April 30, 2020

Study explores patient satisfaction following nasal surgery

Out-of-pocket costs are associated with patient satisfaction after nasal breathing surgery, a new study by Vanderbilt University Medical Center researchers revealed.


by Kelsey Herbers

Out-of-pocket costs are associated with patient satisfaction after nasal breathing surgery, a new study by Vanderbilt University Medical Center researchers revealed.

The study, published in JAMA Open Network, surveyed more than 250 patients who underwent surgery for nasal obstruction both before and after their surgery to identify factors associated with their overall satisfaction.

The survey utilized patient-reported outcome measures (PROMs) to determine symptoms specific to nasal breathing, whether the patient felt the surgery was worth it and whether they’d recommend it to a friend. The questions were designed to gauge patient satisfaction components including patient-perceived outcome, global care satisfaction and financial factors to determine the value patients perceived from surgery.

Overall, patients were highly satisfied with their outcomes, rating an 87% satisfaction score.

The report found that patients who still had a fair amount of nasal obstructive symptoms after surgery had a lower satisfaction rate than those whose symptoms were mostly resolved. Interestingly, this was true regardless of the patient’s symptom score on the preoperative survey, suggesting that the final resolution of the symptoms carried more weight than the net change in symptoms.

Because nasal obstruction is a subjective patient complaint without reliable objective symptomatic measurements, evaluating surgical outcomes from a patient’s perspective using PROMs is critical for determining the surgery’s success, says Scott Stephan, MD, assistant professor of Otolaryngology-Head and Neck Surgery at VUMC.

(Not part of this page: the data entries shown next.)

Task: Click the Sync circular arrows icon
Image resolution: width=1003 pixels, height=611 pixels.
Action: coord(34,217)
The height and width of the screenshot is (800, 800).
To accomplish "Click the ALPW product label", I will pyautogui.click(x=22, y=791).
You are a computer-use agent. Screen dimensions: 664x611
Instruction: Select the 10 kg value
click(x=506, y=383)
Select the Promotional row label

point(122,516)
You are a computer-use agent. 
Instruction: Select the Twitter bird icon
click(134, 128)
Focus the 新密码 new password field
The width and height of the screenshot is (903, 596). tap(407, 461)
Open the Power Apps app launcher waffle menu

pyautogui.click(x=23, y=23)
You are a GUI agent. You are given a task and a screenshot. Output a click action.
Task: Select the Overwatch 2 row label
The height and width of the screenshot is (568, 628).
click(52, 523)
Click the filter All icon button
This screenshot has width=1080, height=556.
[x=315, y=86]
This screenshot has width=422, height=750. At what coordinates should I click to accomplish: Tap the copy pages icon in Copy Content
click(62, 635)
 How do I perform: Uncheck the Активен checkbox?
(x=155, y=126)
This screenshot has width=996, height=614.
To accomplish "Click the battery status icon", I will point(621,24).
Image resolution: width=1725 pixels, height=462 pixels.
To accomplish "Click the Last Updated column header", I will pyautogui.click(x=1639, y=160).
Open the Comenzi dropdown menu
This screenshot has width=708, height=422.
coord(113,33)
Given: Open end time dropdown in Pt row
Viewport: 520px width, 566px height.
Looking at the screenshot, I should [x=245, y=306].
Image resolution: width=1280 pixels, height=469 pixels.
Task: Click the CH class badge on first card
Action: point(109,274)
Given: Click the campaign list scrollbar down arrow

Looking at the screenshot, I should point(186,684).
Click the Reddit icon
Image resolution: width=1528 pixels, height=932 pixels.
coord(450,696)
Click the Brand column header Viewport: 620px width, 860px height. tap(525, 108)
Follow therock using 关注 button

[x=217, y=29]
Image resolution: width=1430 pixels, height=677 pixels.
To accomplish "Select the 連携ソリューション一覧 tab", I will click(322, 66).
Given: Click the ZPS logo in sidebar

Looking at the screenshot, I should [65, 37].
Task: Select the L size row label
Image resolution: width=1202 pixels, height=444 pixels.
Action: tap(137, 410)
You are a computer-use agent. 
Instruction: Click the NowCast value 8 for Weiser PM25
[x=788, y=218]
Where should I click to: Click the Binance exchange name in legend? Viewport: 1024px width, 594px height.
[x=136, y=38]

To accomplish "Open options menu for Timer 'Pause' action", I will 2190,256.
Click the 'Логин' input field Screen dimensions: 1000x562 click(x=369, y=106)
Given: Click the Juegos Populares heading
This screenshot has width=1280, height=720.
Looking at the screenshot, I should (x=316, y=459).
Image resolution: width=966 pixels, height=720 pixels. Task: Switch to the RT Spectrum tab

“I can objectively examine or measure the volume of a nasal cavity and say that it is open, but if the patient doesn’t feel like air is easily going through their nose, then none of my objective measurements matter. If you don’t stop to look at patient-directed satisfaction outcomes and value, you’re making assumptions that what you did truly made a difference for them,” said Stephan.

“In medicine, I think we’ve been hesitant across all services to ask these customer service-related questions in a clinical setting because if the results aren’t what you anticipated, then that can make for a challenging doctor-patient interaction, particularly when the considerations involve cost, value and outcomes.”

Though data collection for the study ended in 2018, the department has continued the survey process to assess patient satisfaction and consider opportunities for improvement.

“We are working to include PROMs in every aspect of otolaryngology, even outside facial plastics,” said Ashley Nassiri, MD, MBA, chief resident in Otolaryngology. “There has been a notable uptake in the number of instruments developed and under development to measure patient-perceived satisfaction, which supports that we are moving in the right direction. Ideally, this will help guide doctors in medical and surgical decision making and aligning goals with their patients.”

The researchers believe that PROMs will continue to become increasingly important for all elective surgeries relying on subjective pre- and post-intervention symptoms.

“PROMs in the future will be a main component of the evaluation of surgical outcome. For operations that lack objective outcomes, such as a hearing test after ear surgery, asking the patient in simple terms if the operation was worth it or if they’d recommend it to a friend — when added to our other evaluation inventory — will help to guide us for future treatments,” said Roland Eavey, MD, Guy M. Maness Professor and chair of Otolaryngology-Head and Neck Surgery and director of the Vanderbilt Bill Wilkerson Center.